Tech Blog on Software Engineering

MongoDB string split on update with mongosh

mongodb split update

Nobody doubts that MongoDB can split string for the update function. There is a common Software Ops task when you need to transform a string field in a datastore to an array split by delimiter symbol or vice versa. It could be helpful when you transform a string of comma/space/semicolon-separated items like tags, aliases, and categories into an array or combine an array of items into a string. For example, when you have written a full name in space-separated string format. Then during system evolvement, you want to introduce a new field first_name. In PostgreSQL it could look like this:

ALTER TABLE users ADD COLUMN first_name text;
UPDATE users SET first_name = split_part(name, ' ', 1);

MongoDB update operators

Working in MongoDB realm you jump into mongosh console and starting to construct your update statement:

db.users.updateMany(
  {
    "name": {$exists: true}
  }, 
  {
    $set: {
      // Suddenly you find yourself without required function in the update operators list
      "first_name": {$SPLIT_OPERATOR_DOES_NOT_EXIST!??: ["$name", " "]} 
    }
  })

Yes, this is it, those split and string manipulation functions are not in the mongodb update operators list

But wait, you can say, there are $split, $concat and many other functions alike, I can just write it like this:

db.users.updateMany(
{
  "name": {$exists: true}
}, 
{
  $set: {
    "first_name": {
      $arrayElemAt: [{$split: ["$name", " "]}, 0]
    }
  }
})

Sure, you can but then you get the command in the value of the field:

db.users.findOne({"_id": ObjectId('some_id')})
{
  _id: ObjectId('some_id'),
  name: 'John Smith',

  // wait, what? command written as Object value!
  first_name: {'$arrayElemAt': [{'$split': ['$name', ' ']}, '0']} 
}

Update split is possible

Facilitation comes from the fact that the update is accepting aggregation pipelines of the aggregation framework. Its stages are performed as update actions. The order in which things are built in Mongo is surprising sometimes. Having two sets of acceptable operators for the update function is a little bit confusing. But let’s avoid stumbling on the slippery slope of the MongoDB API. 😉

Applying an aggregation pipeline you can rewrite it like so:

db.users.updateMany(
  {
    "name": {$exists: true}
  }, 
  [
    {
       $set: {
         "first_name": {
           $arrayElemAt: [{$split: ["$name", " "]}, 0]
         }
       }
    }
  ]
)

And the subtle difference is in additional square brackets, which transform the statement into an aggregation pipeline and it starts to make sense and work.
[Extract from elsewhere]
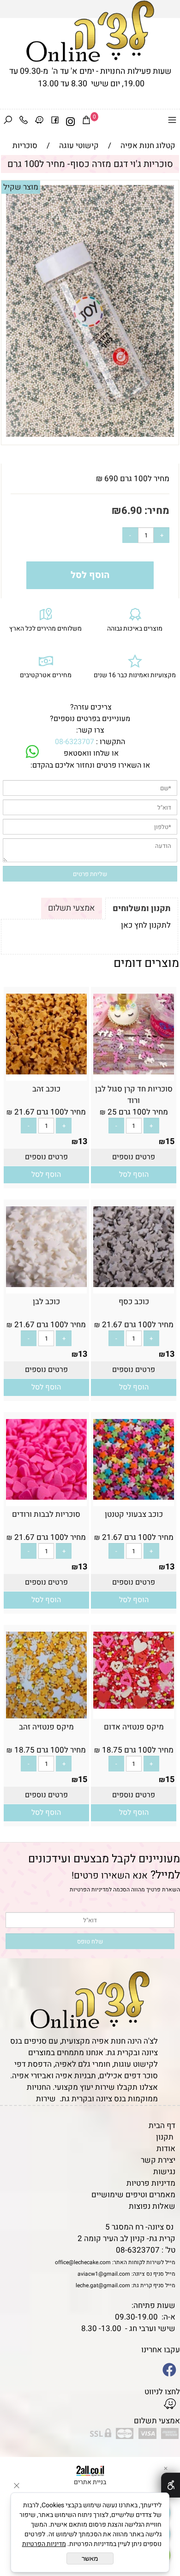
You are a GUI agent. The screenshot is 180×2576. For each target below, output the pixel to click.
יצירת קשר (158, 2160)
Also, you can completely rely on the aggregation framework with the capability to merge new values into the collection:

db.users.aggregate([
{
  $match: {
    "name": {$exists: true}
  }
},
{
  $project: {
    "first_name": {
      $first: {$split: ["$name", " "]} // simplification of $arrayElemAt 0 to $first 
    }
  }
},
{
  $merge: {
    into: "users",
    whenNotMatched: "discard"
  }
}
])

Summary

Yeah, the task is solved! You passed that obstacle of operator absence! But what about these two sets of operators for update? Well, it is a reflection of the system’s development. The system had one collection of update operators in the early stages and during evolvement included a more powerful set of aggregation framework capabilities. Also, it was built possibly keeping in mind the desire to exclude code duplication and apply reuse of aggregation framework codebase when extending features to other commands. I think small clutters are forgivable for the wonderful overall convenience of developer interactions with MongoDB.